Not only are fiber optics inexpensive when compared to other data transmission means, they also boast exceptional technical features and characteristics, such as a decreased, smooth attenuation over a larger frequency area, which in turn enables the transmission of significant amounts of data at a very high speed. In addition, fiber optics are impervious to electromagnetic disturbances and interferences, thus ensuring unrivaled levels of reliability and stability.
In fiber optic networks, lasers transform the electrical signals emitted by communication devices into optical signals. Fiber optics then transmit this data at the speed of light. In addition to being robust and reliable, fiber optic data transmission systems offer the best performance to date.
Various fiber optic network architectures (FTTx):
FTTx (Fiber to the x) is a generic term that includes all types of wideband network architectures (very-high-speed data transmission) that use fiber optics. These architectures provide for a closer connection between the fiber optic network and the user.
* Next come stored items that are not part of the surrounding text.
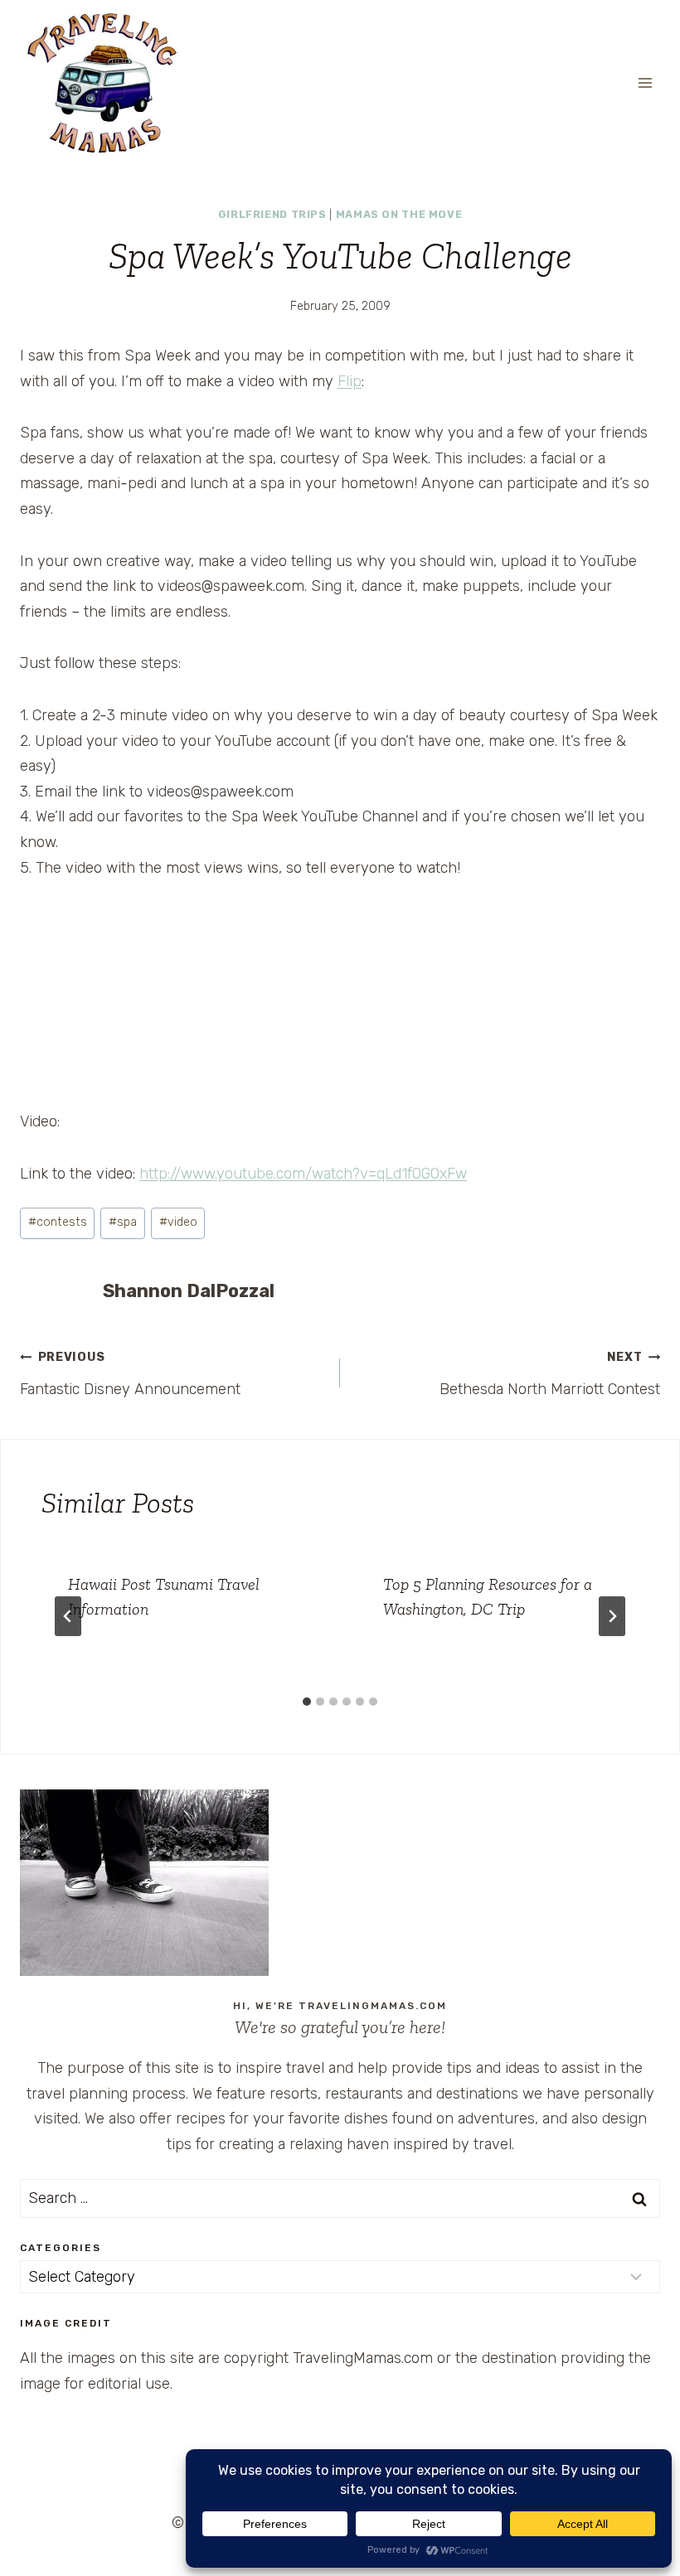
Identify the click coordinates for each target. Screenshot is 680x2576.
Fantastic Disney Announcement (130, 1374)
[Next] (612, 1616)
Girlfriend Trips (272, 214)
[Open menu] (644, 82)
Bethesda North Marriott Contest (550, 1374)
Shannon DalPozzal (188, 1291)
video (178, 1222)
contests (57, 1222)
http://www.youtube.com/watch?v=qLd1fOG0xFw (303, 1174)
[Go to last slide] (68, 1616)
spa (123, 1222)
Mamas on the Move (399, 214)
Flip (350, 381)
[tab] (307, 1701)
This way, it is possible to increase the quality and speed of the service. There are many FTTx-type configurations, where “x” stands for the location where the fiber ends.
- FTTH (fiber-to-the-home): the fiber optic reaches the inside of residences.
- FTTB (fiber-to-the-building, -business, or -basement): the fiber optic reaches the inside of buildings (e.g. the basement of an apartment or commercial building).
- FTTN (fiber-to-the-node, -neighborhood, or -last-amplifier): the fiber optic ends in an exterior box located in the clients’ neighborhood (generally, over 300 meters away) and its end connections are made of copper. FTTN networks are often installed as a temporary solution prior to the installation of a complete FTTH (fiber-to-the-home) network.
- FTTC (fiber-to-the-curb, -closet, or -cabinet): its architecture is similar to that of an FTTN network, but the FTTC network’s outdoor box is located closer to clients (generally, less than 300 meters away).